Viterbo tra le 16 province d'Italia ad aver raggiunto il valore-soglia di 50 casi a settimana per 100.000 abitanti. È quanto indicano le analisi del matematico Giovanni Sebastiani, dell'Istituto per le applicazioni del calcolo del Consiglio Nazionale delle Ricerche (Cnr). Nello specifico, Viterbo ha raggiunto il livello di 52.

Peggio della Tuscia, tra gli altri, fanno Trieste (184), Catania (101), Rieti (96), Forlì-Cesena (74), Rovigo e Reggio di Calabria (69), Terni (62), Fermo (57), Pisa (55). Un trend che si sta allargando ad aree sempre più vaste della Penisola, visto che nel giro di pochi giorni giorni è aumentato da 30 a 45 il numero delle province nelle quali il valore dell'incidenza è salito di almeno il 40% rispetto a quello dei sette giorni precedenti. Ma per il Viterbese nessun allarme da parte dei sanitari: seppur in aumento, la curva è stabile tra i 20 e i 25 casi odierni, spiegabili con la riapertura di tutte le attività e l'aumento, quindi, delle occasioni di rischio.

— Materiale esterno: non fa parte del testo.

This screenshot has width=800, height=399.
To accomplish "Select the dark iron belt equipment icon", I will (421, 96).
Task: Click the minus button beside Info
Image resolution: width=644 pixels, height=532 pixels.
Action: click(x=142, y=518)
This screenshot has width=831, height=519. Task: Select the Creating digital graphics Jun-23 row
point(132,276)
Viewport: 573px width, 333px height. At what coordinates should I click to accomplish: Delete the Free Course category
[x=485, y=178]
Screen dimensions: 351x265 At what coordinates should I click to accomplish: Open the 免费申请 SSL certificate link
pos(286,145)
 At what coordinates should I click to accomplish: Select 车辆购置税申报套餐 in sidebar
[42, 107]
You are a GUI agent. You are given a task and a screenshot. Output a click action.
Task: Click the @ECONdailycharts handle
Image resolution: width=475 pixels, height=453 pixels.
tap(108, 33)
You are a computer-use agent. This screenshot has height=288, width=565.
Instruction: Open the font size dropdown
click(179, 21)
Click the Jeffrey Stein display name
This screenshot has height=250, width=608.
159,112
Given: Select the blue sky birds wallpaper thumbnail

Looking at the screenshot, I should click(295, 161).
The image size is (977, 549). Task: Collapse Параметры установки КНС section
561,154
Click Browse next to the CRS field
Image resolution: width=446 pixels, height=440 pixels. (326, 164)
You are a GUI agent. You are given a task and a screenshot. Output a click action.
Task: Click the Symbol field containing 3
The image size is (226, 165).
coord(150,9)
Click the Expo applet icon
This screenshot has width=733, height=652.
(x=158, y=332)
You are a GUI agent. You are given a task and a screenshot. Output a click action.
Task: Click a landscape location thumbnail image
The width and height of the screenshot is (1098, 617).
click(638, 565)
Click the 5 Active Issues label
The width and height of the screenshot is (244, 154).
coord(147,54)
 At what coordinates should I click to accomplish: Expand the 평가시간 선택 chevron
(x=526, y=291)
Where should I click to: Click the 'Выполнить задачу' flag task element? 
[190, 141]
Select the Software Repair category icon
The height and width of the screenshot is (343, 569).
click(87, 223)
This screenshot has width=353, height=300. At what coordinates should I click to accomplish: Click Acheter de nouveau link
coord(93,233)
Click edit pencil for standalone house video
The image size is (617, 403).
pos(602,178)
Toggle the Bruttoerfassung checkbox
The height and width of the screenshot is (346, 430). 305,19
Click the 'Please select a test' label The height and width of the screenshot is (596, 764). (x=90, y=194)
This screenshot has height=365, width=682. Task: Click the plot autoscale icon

Che il contagio si stia allargando lo conferma anche l'ultimo bollettino. I decessi, innanzitutto. Il 7 ottobre nella Tuscia era stata registrata l'ultima vittima della pandemia, la 460esima: una 79enne residente nel comune di Lubriano. Ieri due i morti: un uomo di 77 anni di Vasanello da giorni ricoverato a Malattie infettive di Belcolle, se ne è andato per le complicazioni polmonari legate al contagio; una donna 81enne di Montefiascone che era arrivata al pronto soccorso dell'ospedale di Viterbo in gravi condizioni per altre patologie ed è risultata positiva al tampone. Un decesso, quest'ultimo, non ascrivibile alle conseguenze dirette del virus.

I casi, invece, sono stati 24. Peculiare la distribuzione geografica: 17 comuni diversi. Doppia la chiave di lettura data dai sanitari: da un lato, significa che non ci sono cluster significativi sul territorio provinciale; dall'altro, però, una simile dislocazione frammentaria dimostra come il Covid-19 circoli ormai in maniera diffusa.

Rispetto all'età, ieri quasi un terzo dei nuovi casi ha coinvolto minori: sono 7 su 24 (il più piccolo ha due anni). La persona più anziana contagiata è un 80enne. Per quanto riguarda i ricoverati, al momento sono dieci: il più grande è nato nel 1929, mentre i più giovani sono due pazienti del '69. Nessuno è in terapia intensiva. Attualmente positivi in provincia ci sono 325 persone. Se si confronta però la situazione con un anno fa, i numeri assumono una allure meno tetra: il 26 ottobre 2020 la Asl aveva riscontrato 11 nuovi contagiati e un decesso. I ricoverati erano invece 67 e i positivi in provincia 1.719.

Insomma, una situazione decisamente diversa.